• **WRITTEN EXERCISE**
Lay out as a numbered list the part of the rows that opens with the line containing "You are a computer-use agent." and runs through the end of the rows. Skip blank lines and leave the pictures out.

+-------+

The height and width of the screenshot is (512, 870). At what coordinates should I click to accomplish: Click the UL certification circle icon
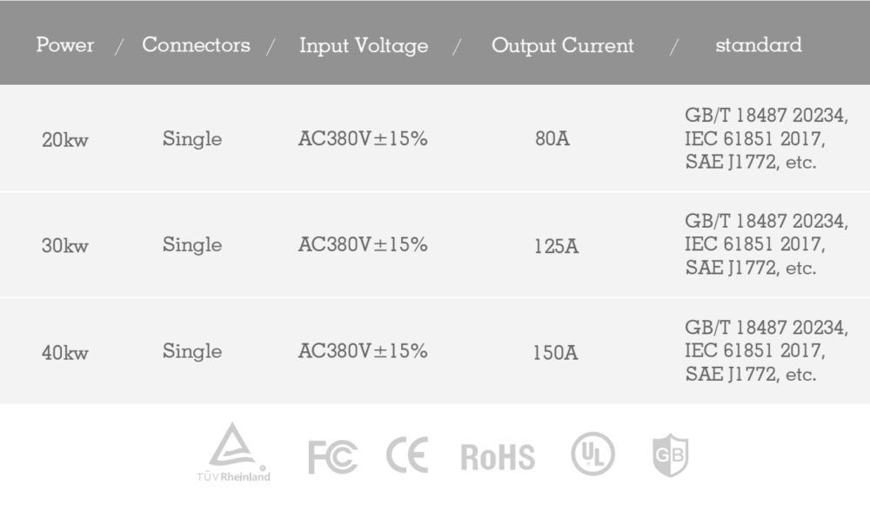(x=592, y=455)
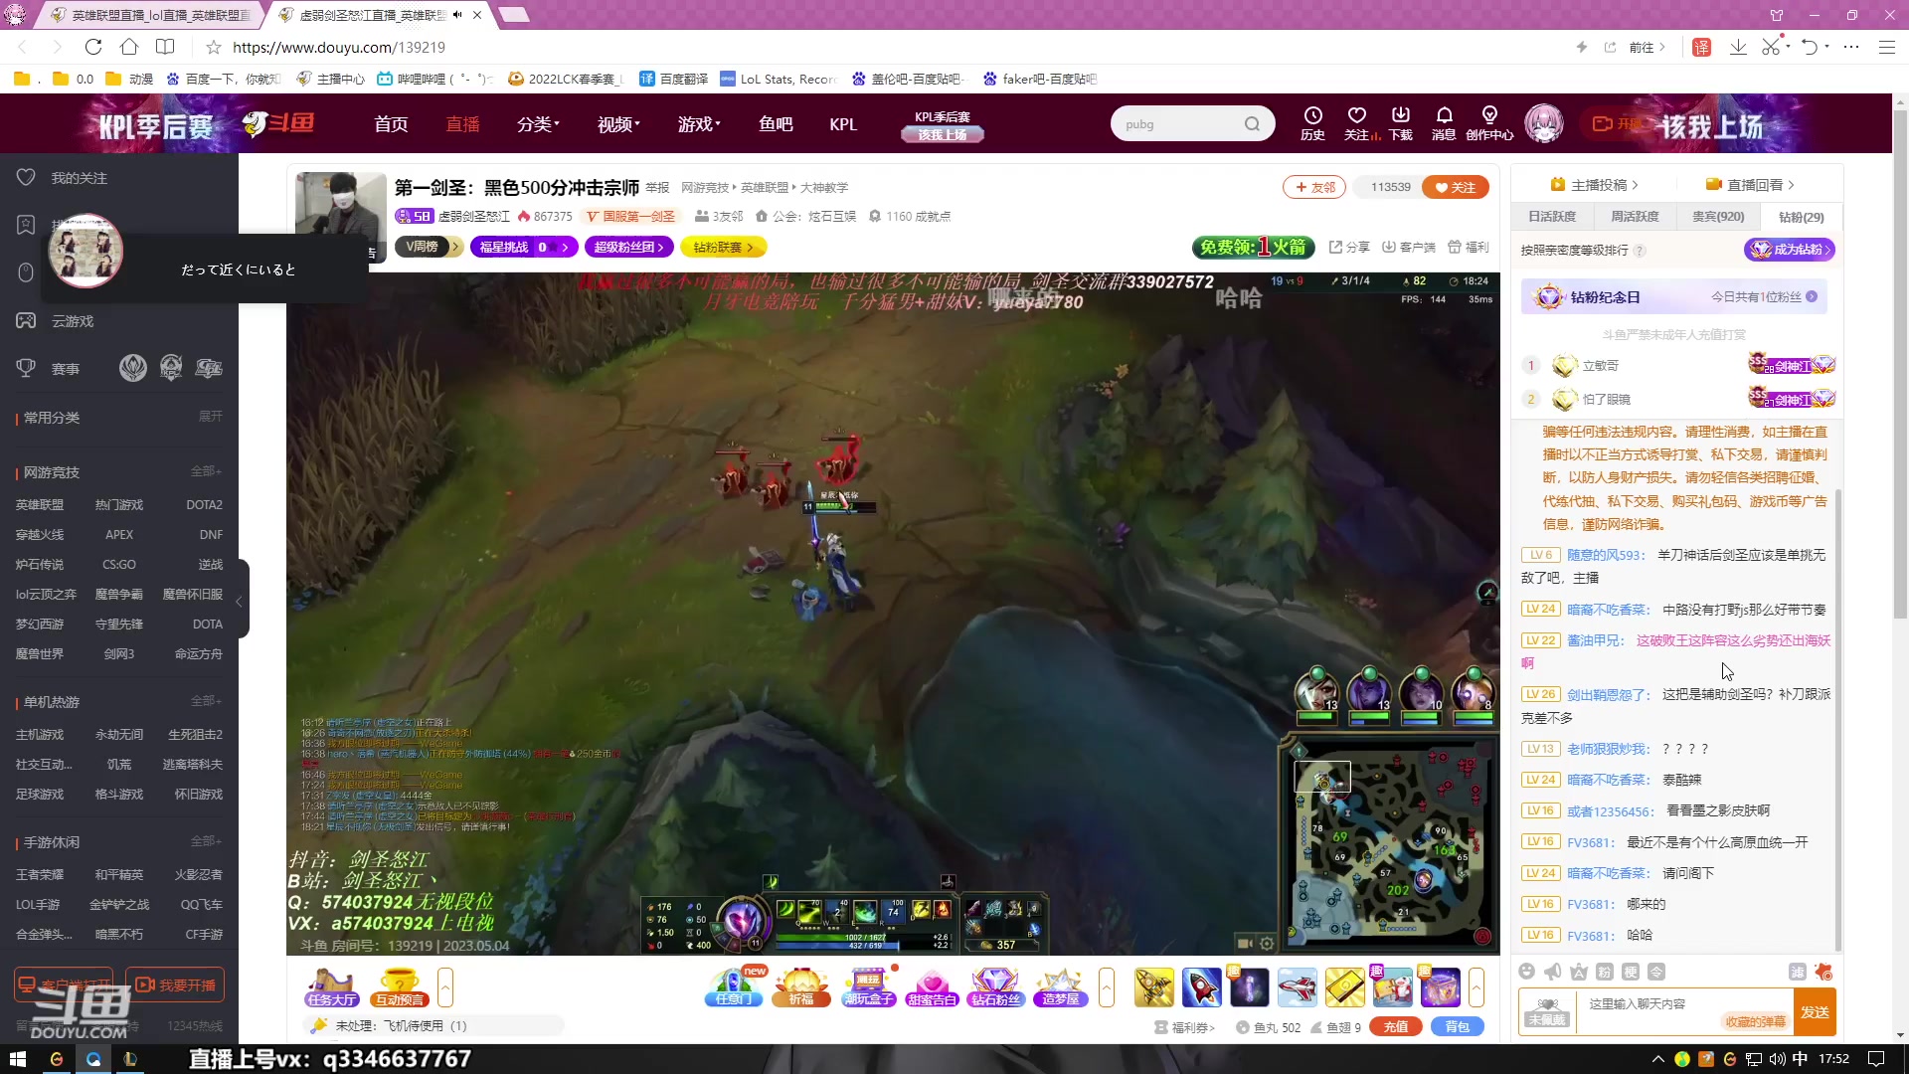Toggle the chat filter 滤 button

point(1797,972)
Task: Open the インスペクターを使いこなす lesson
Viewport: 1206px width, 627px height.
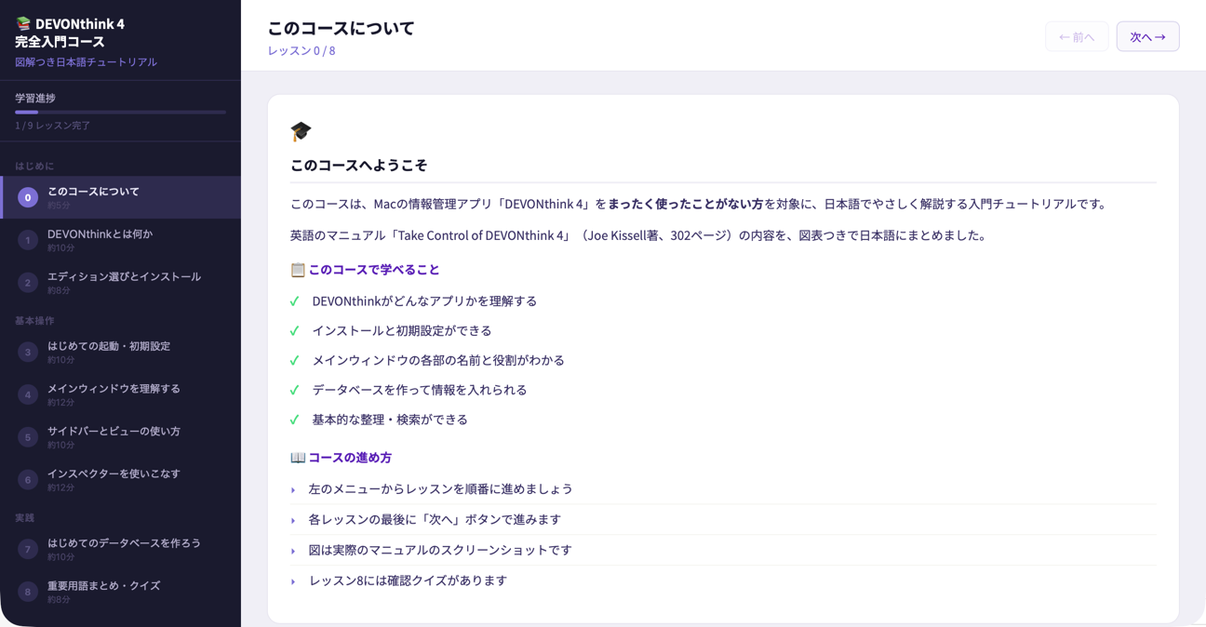Action: tap(114, 474)
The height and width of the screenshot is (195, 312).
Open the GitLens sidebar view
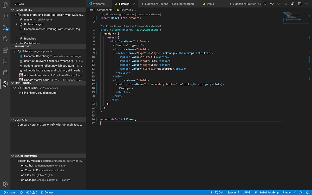5,84
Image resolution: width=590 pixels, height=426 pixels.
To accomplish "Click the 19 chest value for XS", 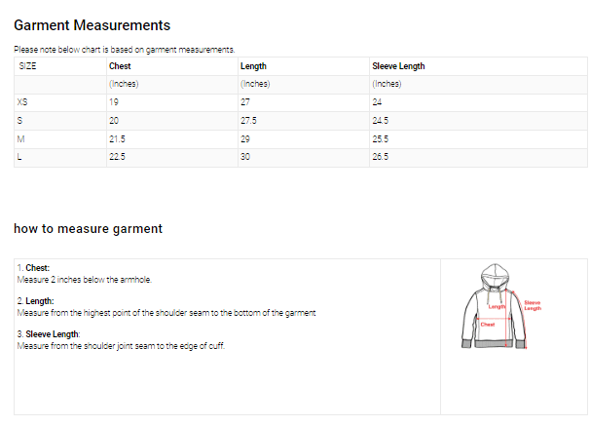I will point(114,101).
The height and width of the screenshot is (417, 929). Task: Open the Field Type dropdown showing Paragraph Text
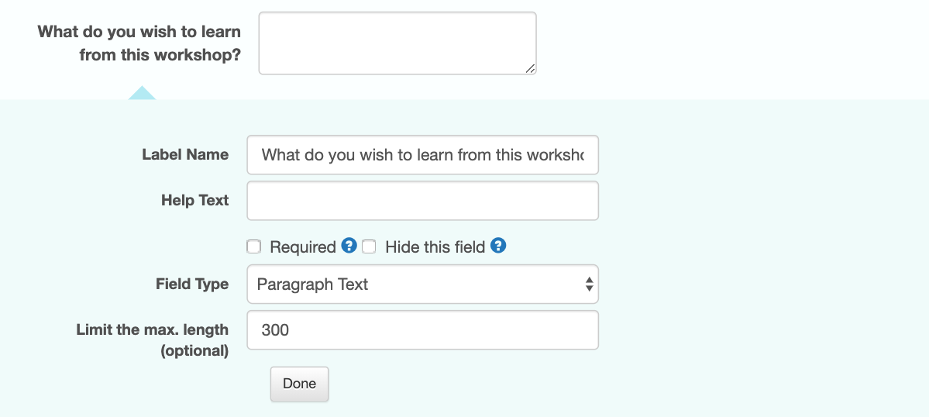pyautogui.click(x=422, y=284)
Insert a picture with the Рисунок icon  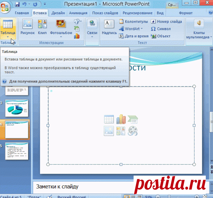[27, 27]

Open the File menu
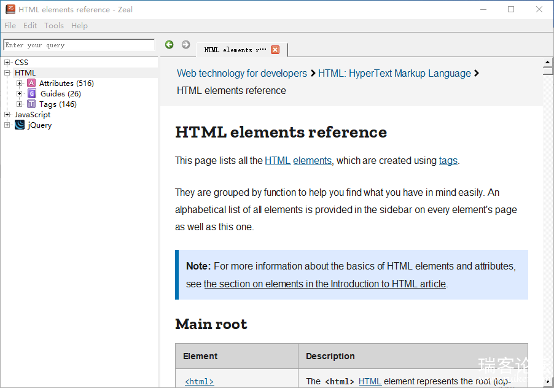coord(10,26)
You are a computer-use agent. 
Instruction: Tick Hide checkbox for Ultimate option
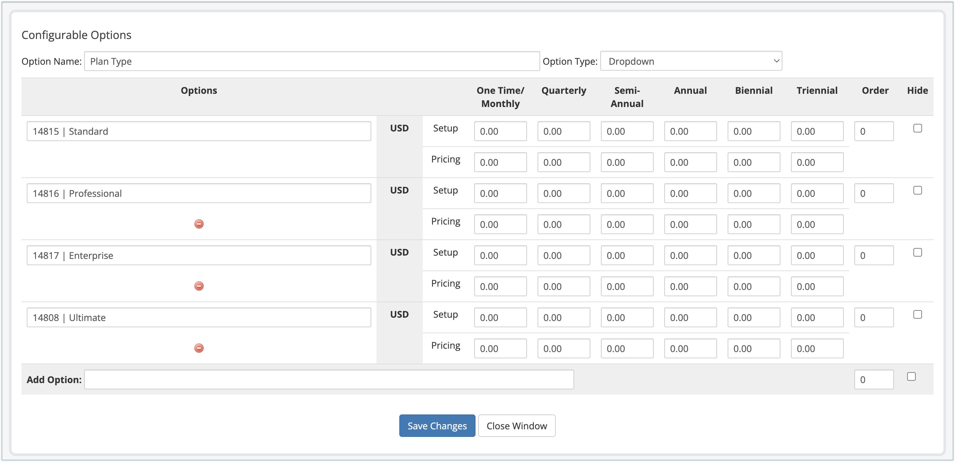coord(917,314)
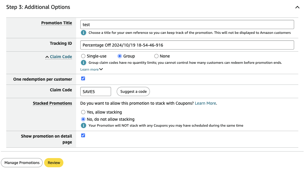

+-------+

• **COMPLETED TASK**
1. You are a computer-use agent. 
2. Instruction: Tick Hide checkbox for Ultimate option
3. coord(917,314)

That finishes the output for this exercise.